NeuralCeption started out of our weekly paper study group when we thought that our discussions might be useful to others too. So in 2020, we decided to write a series about Adversarial Examples, the effect where neural network classifiers can be misled by adding imperceptible perturbations to images.

Out of this first series followed a series about object detection, various posts on other related topics as well as projects which aim to provide step-by-step tutorials.

Who we are

We are two engineers fascinated by AI based in Canada and the Netherlands. We have created this website to present our findings on the exciting topics of adversarial examples, object detection, and more.

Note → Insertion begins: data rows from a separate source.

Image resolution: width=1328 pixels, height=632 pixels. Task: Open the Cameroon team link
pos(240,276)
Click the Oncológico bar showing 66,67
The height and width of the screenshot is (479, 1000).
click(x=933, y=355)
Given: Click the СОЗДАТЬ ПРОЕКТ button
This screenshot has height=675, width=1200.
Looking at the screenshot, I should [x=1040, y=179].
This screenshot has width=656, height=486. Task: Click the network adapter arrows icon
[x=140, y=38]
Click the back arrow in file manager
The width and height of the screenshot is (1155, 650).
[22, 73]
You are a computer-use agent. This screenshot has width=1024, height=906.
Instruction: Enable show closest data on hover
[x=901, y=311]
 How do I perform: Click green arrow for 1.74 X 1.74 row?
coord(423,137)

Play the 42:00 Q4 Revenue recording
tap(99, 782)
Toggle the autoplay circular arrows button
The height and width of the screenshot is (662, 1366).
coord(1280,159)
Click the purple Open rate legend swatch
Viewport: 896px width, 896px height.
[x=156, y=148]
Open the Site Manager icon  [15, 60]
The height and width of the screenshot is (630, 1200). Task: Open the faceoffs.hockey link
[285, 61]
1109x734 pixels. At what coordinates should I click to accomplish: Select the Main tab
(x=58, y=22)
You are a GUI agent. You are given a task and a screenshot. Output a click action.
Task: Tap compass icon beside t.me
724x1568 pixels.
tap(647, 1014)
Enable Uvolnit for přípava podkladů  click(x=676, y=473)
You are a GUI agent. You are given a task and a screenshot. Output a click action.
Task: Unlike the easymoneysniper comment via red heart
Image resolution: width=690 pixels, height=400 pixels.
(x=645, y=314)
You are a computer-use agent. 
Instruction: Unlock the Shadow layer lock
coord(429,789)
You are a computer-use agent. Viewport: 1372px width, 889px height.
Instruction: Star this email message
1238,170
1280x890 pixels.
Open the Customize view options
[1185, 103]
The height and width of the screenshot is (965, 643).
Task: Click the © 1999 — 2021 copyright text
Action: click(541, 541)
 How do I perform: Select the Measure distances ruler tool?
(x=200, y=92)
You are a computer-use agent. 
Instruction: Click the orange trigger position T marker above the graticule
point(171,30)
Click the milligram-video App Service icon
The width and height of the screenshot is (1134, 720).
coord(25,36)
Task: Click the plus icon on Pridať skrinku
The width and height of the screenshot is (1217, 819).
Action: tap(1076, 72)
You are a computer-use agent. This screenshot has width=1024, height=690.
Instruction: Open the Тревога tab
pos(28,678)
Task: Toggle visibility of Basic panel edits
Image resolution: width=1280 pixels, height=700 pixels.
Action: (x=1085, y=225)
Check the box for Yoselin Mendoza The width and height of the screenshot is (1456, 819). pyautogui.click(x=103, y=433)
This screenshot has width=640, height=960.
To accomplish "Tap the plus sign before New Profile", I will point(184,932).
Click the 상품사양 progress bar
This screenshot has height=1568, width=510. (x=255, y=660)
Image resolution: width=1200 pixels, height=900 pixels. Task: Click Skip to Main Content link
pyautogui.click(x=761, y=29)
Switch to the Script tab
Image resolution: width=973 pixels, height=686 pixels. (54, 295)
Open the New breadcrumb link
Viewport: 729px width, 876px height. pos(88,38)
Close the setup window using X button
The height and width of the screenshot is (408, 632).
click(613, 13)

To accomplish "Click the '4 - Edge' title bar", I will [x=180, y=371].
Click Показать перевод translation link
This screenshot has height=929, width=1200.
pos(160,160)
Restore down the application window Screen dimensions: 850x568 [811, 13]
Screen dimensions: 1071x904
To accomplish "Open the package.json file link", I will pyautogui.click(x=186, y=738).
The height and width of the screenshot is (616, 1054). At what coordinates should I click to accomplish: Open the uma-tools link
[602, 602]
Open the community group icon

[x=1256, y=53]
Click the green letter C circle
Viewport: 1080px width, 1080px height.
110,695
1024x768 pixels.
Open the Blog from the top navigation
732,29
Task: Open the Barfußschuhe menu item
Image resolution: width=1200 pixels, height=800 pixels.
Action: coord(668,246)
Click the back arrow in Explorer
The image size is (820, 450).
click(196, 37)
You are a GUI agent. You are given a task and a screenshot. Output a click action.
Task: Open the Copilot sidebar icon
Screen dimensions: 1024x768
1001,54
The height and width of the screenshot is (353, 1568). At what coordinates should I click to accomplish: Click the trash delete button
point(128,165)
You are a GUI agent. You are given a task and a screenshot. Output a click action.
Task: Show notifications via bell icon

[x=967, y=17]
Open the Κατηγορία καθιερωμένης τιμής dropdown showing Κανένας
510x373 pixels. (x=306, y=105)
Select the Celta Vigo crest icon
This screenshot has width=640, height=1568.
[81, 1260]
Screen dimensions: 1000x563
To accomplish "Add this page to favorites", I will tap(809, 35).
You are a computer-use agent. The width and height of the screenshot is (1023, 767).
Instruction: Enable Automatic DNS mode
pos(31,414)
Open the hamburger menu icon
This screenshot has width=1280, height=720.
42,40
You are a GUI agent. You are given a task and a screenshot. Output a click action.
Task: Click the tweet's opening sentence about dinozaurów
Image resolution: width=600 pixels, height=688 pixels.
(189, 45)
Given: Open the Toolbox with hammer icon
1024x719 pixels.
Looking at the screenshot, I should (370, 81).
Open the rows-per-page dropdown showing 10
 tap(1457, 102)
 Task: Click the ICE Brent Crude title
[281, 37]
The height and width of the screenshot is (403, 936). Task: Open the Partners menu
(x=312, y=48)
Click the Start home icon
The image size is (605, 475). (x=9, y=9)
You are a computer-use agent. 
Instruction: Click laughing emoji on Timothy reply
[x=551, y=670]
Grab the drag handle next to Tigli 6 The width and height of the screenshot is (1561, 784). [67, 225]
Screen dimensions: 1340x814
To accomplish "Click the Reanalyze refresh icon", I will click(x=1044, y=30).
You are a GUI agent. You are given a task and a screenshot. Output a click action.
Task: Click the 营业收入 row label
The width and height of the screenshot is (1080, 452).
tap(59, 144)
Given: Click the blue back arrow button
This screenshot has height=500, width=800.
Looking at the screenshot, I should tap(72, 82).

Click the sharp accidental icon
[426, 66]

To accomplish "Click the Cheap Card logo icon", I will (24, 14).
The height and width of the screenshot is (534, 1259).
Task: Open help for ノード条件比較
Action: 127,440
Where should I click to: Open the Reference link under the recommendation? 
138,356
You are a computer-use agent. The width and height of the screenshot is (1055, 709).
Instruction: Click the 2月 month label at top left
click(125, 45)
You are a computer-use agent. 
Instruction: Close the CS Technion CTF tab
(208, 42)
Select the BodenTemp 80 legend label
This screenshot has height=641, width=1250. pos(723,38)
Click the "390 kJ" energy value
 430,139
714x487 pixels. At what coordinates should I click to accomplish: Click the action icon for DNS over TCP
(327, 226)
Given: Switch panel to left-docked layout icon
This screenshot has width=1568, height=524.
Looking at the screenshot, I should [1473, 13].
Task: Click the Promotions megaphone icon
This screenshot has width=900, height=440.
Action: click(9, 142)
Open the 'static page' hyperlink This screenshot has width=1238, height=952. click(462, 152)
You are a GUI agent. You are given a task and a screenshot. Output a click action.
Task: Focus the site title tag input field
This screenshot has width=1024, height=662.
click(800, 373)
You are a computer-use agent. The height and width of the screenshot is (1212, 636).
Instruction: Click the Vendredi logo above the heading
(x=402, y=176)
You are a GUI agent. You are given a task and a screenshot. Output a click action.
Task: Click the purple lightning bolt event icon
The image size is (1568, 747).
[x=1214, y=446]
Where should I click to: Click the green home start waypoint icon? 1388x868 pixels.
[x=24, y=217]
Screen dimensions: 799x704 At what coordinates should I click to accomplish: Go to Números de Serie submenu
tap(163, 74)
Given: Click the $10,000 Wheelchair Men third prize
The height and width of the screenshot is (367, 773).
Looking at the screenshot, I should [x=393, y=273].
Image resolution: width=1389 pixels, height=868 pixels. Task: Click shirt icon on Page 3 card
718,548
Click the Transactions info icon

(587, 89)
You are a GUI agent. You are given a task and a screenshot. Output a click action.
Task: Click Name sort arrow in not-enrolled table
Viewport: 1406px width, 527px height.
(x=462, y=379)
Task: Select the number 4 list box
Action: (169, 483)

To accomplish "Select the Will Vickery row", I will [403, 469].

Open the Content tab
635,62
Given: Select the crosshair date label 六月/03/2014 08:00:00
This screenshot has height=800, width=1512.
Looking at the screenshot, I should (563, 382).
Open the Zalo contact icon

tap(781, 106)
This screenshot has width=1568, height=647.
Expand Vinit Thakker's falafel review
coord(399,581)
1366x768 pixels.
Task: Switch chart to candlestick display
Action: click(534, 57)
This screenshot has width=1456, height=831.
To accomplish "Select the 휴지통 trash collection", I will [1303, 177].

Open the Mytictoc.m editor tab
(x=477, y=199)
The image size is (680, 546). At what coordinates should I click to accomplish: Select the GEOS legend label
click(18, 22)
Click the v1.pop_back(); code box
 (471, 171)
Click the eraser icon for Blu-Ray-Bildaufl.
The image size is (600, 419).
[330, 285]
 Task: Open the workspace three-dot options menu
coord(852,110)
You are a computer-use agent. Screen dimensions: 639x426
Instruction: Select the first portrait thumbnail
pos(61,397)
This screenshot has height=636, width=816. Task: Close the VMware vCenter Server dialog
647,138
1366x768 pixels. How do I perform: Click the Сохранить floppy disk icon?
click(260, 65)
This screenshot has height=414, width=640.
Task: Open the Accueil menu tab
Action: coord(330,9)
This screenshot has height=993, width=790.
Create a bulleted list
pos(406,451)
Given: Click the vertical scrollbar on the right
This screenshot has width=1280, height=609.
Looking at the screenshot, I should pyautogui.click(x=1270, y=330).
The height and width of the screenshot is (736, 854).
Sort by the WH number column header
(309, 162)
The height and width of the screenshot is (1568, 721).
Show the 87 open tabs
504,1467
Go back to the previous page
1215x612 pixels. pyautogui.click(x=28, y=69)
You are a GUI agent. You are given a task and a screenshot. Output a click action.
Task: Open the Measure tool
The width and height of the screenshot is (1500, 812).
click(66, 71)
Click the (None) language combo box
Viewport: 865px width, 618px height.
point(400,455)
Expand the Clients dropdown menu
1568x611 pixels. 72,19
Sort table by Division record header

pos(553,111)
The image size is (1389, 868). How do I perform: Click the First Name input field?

David Kirchhoff image-left
Software Engineer
I am a passionate learner and fascinated by the power of deep learning.





Philip Hoang image-left
Data Scientist
Based in Toronto, I am a mechanical engineer turned data scientist and find a lot of creativity in deep learning to solve problems and creating art. I enjoy hiking, traveling, playing the guitar, and listening to podcasts about economics while walking my corgi.

What motivates us

Studying adversarial examples raised our awareness of how differently humans and machines approach a vision task. Computer vision systems already outperform humans on specific tasks like pneumonia detection from x-rays. These tasks however are quite narrow and require a lot of examples to learn these representations.

Humans seem to rely more on common sense when approaching a vision task. We think this would also be the best defense against adversarial examples. With that we mean that a human for example would infer from the situation of a manipulated stop sign on an intersection that there is something “wrong” with the stop sign and act accordingly.

We are very excited about how the field of computer vision will further evolve.